部落問題に関する意識調査研究プロジェクト・学習会報告
2006年1月27日
2000年以降の各地の意識調査動向について

内田 龍史(部落解放・人権研究所)

 近年、部落問題に関する意識調査枠組みに、大きな変化が見られる。「同和問題」に関する意識調査から、「人権問題」に関する意識調査への転換が生じている。このような背景には、部落問題を含め、広く人権諸課題に取り組むための「人権擁護施策推進法」(1996年)や「人権教育及び人権啓発の推進に関する法律」(2000年)の制定があげられる。

 法務省人権擁護局は、法を効果のあるものとするために2002年に『人権教育・啓発に関する基本計画』をとりまとめたが、そこで取り上げられた各人権課題(女性・子ども・高齢者・障害者・同和問題・アイヌ・外国人・患者・刑を終えて出所した人・犯罪被害者・インターネットによる人権侵害)に従って、内閣府は「人権擁護に関する世論調査」を行っている。この調査は、各自治体が行う意識調査の枠組みに、大きな影響を与えている。

* 課題の指示:
課題文に書かれた内容をもとに、次の質問に答えてください。
1. 部落問題に関する意識調査の枠組みでは、何から何への転換が生じていますか。
2. 「人権教育及び人権啓発の推進に関する法律」は何年に制定されましたか。
3. 法務省人権擁護局が2002年にとりまとめたものは何ですか。

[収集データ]
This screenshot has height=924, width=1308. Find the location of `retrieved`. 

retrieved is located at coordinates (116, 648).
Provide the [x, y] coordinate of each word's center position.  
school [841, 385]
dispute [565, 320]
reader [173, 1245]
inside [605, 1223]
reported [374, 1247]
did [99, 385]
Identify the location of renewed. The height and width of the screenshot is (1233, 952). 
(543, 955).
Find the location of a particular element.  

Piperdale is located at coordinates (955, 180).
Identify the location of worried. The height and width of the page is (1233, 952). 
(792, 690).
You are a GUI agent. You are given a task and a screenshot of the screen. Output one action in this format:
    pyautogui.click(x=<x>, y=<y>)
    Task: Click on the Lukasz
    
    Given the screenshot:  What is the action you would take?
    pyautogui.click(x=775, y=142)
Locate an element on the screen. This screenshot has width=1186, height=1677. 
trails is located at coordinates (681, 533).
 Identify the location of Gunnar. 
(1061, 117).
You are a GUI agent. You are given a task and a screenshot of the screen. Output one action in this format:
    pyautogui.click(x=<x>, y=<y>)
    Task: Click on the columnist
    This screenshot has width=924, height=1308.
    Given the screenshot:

* 解答:
1. 「同和問題」に関する意識調査から「人権問題」に関する意識調査への転換です。
2. 2000年です。
3. 『人権教育・啓発に関する基本計画』です。